--- RECORDS FOR THE TASK ---

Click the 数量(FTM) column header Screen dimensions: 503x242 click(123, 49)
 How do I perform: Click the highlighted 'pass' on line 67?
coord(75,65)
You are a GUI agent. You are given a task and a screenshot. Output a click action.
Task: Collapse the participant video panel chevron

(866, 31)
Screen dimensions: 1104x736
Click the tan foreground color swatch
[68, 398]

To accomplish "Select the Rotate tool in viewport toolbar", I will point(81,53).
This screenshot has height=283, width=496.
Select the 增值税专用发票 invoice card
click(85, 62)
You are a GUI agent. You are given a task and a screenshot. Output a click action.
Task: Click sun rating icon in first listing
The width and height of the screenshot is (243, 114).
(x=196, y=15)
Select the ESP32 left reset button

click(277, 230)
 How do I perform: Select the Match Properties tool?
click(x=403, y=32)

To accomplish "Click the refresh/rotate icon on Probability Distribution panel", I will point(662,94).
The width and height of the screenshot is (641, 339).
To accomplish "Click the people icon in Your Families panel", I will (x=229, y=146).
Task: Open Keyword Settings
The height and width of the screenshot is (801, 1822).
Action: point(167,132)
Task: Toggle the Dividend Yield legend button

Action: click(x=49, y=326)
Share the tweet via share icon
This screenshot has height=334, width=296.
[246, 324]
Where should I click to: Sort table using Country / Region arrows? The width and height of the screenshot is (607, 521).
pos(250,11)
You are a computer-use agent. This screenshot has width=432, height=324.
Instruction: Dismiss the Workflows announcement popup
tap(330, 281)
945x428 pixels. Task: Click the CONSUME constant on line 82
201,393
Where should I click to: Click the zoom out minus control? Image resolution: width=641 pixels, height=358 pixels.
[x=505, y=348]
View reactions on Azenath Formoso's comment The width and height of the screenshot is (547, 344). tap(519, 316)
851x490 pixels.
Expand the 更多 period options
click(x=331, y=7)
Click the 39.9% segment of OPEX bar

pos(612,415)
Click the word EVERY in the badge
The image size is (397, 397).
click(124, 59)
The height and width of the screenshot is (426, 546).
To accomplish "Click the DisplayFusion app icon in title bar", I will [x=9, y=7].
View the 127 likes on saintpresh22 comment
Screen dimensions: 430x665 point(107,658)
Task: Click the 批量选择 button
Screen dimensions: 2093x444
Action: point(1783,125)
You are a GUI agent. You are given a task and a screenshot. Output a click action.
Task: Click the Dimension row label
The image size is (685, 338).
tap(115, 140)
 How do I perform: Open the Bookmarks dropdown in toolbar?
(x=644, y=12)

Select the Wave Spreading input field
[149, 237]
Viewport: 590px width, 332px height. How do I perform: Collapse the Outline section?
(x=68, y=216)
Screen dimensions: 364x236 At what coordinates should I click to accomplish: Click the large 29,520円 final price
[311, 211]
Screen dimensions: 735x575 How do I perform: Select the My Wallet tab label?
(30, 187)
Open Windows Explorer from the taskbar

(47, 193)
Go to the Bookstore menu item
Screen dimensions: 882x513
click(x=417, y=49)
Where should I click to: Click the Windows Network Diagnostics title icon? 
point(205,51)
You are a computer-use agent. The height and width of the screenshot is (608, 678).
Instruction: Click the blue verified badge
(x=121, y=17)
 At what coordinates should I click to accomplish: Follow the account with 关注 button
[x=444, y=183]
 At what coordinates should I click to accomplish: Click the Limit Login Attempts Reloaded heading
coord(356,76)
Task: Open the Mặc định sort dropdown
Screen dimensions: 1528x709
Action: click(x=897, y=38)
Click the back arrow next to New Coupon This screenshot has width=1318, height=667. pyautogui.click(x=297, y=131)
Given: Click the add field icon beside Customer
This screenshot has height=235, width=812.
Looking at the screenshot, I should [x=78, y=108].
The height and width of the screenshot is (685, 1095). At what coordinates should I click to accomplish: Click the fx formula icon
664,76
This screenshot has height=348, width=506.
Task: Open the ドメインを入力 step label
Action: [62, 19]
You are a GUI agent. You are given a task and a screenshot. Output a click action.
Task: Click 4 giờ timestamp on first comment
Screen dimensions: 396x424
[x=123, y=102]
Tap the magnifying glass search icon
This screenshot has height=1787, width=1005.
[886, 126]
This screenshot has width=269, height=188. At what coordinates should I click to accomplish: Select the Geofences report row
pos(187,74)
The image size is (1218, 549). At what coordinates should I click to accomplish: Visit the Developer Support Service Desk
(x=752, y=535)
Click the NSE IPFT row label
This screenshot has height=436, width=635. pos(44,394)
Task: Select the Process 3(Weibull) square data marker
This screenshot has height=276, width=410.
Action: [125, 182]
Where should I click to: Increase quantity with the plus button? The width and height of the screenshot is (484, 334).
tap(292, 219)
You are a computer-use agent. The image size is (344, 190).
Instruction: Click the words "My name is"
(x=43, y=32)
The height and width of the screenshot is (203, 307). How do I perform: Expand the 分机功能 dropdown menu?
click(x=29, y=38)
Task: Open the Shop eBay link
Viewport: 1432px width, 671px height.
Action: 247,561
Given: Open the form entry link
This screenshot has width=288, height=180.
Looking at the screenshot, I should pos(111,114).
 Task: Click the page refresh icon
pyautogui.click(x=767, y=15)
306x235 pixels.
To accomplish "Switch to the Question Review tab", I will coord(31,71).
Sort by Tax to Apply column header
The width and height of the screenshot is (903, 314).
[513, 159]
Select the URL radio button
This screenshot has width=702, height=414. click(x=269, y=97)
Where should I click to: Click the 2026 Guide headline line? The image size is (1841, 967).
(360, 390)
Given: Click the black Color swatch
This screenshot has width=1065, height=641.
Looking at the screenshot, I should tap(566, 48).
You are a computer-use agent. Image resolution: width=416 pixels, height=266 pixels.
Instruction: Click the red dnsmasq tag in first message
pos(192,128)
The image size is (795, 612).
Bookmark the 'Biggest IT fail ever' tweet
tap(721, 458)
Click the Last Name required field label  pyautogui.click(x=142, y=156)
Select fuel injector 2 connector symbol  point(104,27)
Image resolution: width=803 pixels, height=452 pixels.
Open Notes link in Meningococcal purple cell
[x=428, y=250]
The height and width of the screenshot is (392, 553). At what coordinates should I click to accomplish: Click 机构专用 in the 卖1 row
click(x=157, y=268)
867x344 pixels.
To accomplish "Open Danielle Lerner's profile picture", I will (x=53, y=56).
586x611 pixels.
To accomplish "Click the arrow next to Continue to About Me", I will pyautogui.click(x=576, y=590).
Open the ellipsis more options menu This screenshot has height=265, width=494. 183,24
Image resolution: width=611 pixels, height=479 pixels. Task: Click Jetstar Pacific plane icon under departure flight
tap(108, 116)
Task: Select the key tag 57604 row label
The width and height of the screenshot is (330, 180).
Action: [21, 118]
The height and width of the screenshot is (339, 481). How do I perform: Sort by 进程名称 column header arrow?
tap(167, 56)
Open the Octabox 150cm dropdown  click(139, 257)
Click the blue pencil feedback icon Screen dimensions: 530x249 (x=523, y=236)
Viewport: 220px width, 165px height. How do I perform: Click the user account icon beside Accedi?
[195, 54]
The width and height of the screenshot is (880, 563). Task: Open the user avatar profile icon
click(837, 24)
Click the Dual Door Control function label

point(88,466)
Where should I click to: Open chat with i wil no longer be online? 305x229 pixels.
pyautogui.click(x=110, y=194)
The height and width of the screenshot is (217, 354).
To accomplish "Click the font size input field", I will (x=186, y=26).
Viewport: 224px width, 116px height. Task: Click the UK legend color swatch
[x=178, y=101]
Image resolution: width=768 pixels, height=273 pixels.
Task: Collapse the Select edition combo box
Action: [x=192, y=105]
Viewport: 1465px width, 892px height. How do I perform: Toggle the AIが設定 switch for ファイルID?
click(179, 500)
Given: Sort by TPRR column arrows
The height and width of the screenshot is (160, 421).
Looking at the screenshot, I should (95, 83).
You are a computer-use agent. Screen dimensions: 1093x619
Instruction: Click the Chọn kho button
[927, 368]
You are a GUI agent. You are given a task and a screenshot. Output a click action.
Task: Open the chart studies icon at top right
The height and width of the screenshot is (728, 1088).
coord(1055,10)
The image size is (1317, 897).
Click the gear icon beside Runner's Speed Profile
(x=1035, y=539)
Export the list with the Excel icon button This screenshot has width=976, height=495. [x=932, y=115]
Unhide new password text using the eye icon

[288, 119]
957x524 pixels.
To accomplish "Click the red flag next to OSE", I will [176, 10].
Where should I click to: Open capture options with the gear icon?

---

Return all lines from the data above with "computer" in them.

You are a computer-use agent. This screenshot has width=432, height=324.
You are a computer-use agent. The height and width of the screenshot is (608, 678).
You are a computer-use agent. The image size is (344, 190).
You are a computer-use agent. Image resolution: width=416 pixels, height=266 pixels.
You are a computer-use agent. Screen dimensions: 1093x619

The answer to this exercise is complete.